Ditch the skiing, only do sliding events and hire Flash Gordon again so I can use the material I’d lined up before he got himself crocked in training, which had me thinking: “Dispatch war rocket Ajax to bring back his body.”
The campaign starts here.
This week’s Spudulikes...
Frank Skinner on Room 101.
The host of Sky1’s Ross Kemp: Extreme World turning himself into the natural successor to Alan Whicker.
Richard Osman dousing the fire of The One Show’s Alex Jones over an incorrect Pointless Celebrities answer three-and-a-half years ago that she cannot let go.
Relentless brilliance, especially the grandfather clock task, from the best ever Celebrity Big Brother, an ensemble triumph that ended with worthy winner Jim Davidson asking how the next batch of housemates would follow them. The man’s got a point.
And Dragons’ Den’s Kelly Hoppen dismissing Pop & Go knickers entrepreneur Aurora Tyas’s pitch: “You might be better off on a shopping channel.”
So said Kelly Hoppen who, at 12.58am on Wednesday night, was flogging duvet sets – on QVC.
This week’s Spuduhates...
Dragons’ Den host Evan Davis’s idiot-proof running commentary.
Voices-in-head chuckler Vernon Kay’s leisure centre jokes on Splash! going down like a floating varruca plaster in the shallow end.
The Voice confusing attempted humour with needless, drawn-out banter, especially harmonica loon Si Genaro: “I actually combine music with comedy sometimes.” But not tonight, eh?

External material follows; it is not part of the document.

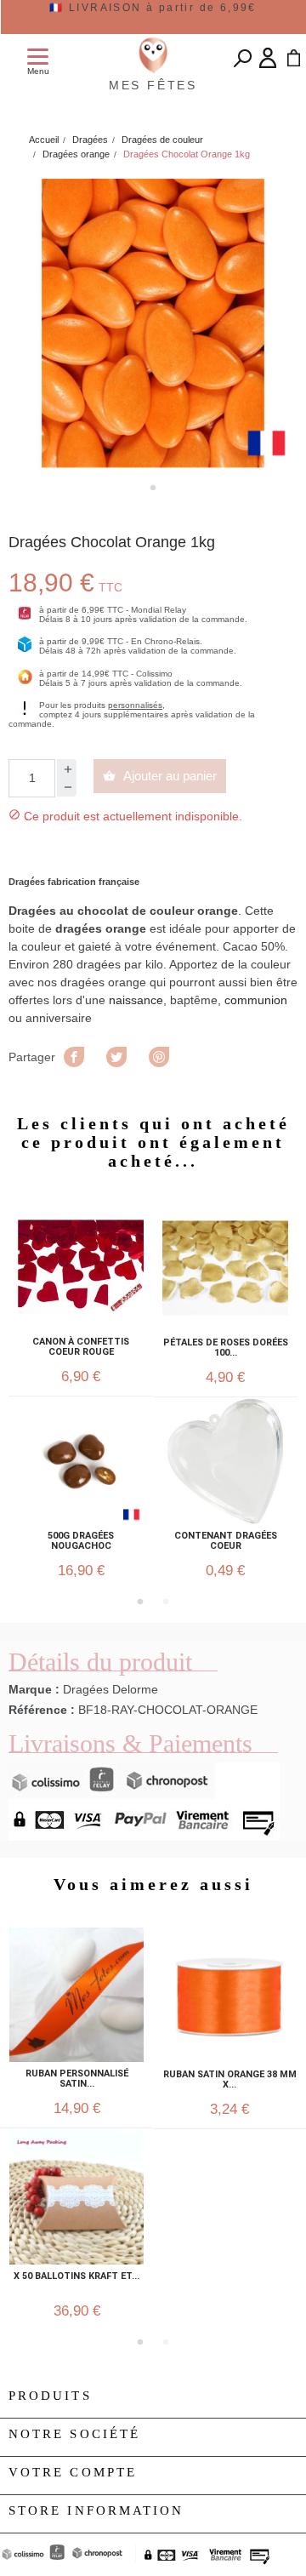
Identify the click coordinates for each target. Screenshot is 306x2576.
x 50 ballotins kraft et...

BBC2’s Horizon: Sugar v Fat disappointingly not living up to my hopes of a cage fight to end the Twitter war of words between Amstrad’s founder and Piers Morgan.
And Phillip Schofield reading a citation for This Morning’s Transgender Television Award: “Presenters are careful with how they deal with sensitive issues.”
As long as they’re not trying to hand the Prime Minister a list of wrongly named paedophiles, obviously.